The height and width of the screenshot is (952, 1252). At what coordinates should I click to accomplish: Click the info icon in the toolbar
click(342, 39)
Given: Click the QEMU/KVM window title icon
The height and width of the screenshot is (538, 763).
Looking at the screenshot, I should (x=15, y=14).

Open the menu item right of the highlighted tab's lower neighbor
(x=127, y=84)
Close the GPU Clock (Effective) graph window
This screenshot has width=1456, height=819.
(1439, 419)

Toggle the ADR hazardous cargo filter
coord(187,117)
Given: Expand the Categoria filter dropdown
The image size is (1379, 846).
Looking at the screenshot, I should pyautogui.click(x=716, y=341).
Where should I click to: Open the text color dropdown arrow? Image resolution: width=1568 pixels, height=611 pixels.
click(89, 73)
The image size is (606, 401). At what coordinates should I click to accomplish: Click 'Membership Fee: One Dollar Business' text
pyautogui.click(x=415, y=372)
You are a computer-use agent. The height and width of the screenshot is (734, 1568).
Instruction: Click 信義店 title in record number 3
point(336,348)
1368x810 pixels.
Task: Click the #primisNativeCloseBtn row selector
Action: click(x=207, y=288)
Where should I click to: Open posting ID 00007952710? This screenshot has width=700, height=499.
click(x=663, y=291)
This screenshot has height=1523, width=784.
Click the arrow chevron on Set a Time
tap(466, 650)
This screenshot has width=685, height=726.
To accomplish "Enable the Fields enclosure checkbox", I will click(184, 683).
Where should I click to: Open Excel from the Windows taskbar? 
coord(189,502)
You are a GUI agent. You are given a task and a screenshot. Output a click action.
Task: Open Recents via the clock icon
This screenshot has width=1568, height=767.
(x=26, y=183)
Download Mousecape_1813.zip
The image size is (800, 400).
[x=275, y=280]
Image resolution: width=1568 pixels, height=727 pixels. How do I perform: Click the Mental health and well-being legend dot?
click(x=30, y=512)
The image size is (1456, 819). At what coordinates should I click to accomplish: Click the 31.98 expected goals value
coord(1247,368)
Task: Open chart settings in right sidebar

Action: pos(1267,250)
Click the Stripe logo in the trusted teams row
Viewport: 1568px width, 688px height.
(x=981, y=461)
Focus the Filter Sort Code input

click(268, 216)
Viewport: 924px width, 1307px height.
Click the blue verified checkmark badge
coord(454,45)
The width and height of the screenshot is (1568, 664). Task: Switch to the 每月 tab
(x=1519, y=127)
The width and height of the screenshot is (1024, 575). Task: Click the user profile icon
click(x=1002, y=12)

---*---

- **What you should do**:
Can you rewrite only the lines of the listing from the line with "Image resolution: width=1568 pixels, height=727" to the line with "coord(454,45)", putting "Stripe wordmark" in place of "Stripe logo" and changing nothing else?

- **Reply**:
Image resolution: width=1568 pixels, height=727 pixels. How do I perform: Click the Mental health and well-being legend dot?
click(x=30, y=512)
The image size is (1456, 819). At what coordinates should I click to accomplish: Click the 31.98 expected goals value
coord(1247,368)
Task: Open chart settings in right sidebar

Action: pos(1267,250)
Click the Stripe wordmark in the trusted teams row
Viewport: 1568px width, 688px height.
(x=981, y=461)
Focus the Filter Sort Code input

click(268, 216)
Viewport: 924px width, 1307px height.
Click the blue verified checkmark badge
coord(454,45)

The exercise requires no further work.